Monday, July 11, 2011

How to Not Be Defensive

Defensiveness destroys communication. When we are confronted by another person and react defensively, the conversation goes sour fast. Sometimes, another person will say hurtful, accusatory things to us and we'll push back in protest. Other times, we'll be merely asked an innocent question by another person and we'll fly off the handle, because we feel like we're being attacked. In either case, our defensiveness sets us up an enemy to the person confronting us. If they thought us an enemy before confronting us, we are now the arch-enemy.None of us want to make enemies. Sure, we want to stick up for ourselves. We don't want to be taken advantage of. But, many times, we can settle a conflict and forge a friendship simply by changing our posture. When we behave defensively, we often cause greater conflict where there doesn't need to be any. So, how can we prevent ourselves from becoming defensive? What can we change about our orientation toward the other person?

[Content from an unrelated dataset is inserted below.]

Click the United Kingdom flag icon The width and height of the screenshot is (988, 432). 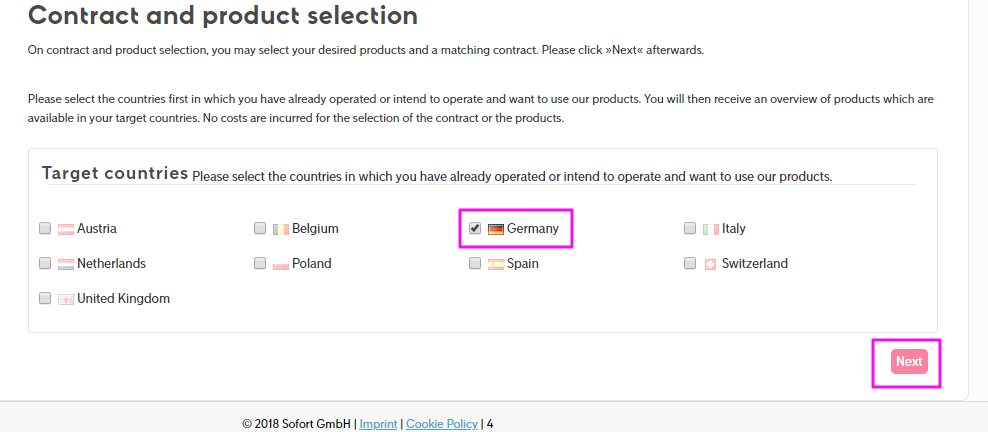click(66, 299)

The opposite of defensiveness is empathy. Empathy seeks to understand the issue from the other person's point of view. It removes the focus from ourselves and places it on the other person. Do you see how adopting a posture of empathy can keep us from becoming defensive? If our goal is to understand the feelings of the other person, we won't even be considering our own feelings. If we are focusing on the issue as it relates to the other person, we won't even realize that we are being attacked. It will not matter. Because it isn't about us. It's about the other person.

What about you? Do you find yourself becoming defensive in conversations with people? Do you constantly feel attacked? Maybe you're thinking too much about yourself and not enough about the person speaking to you. Adopt an attitude of empathy; it will revolutionalize your conversations.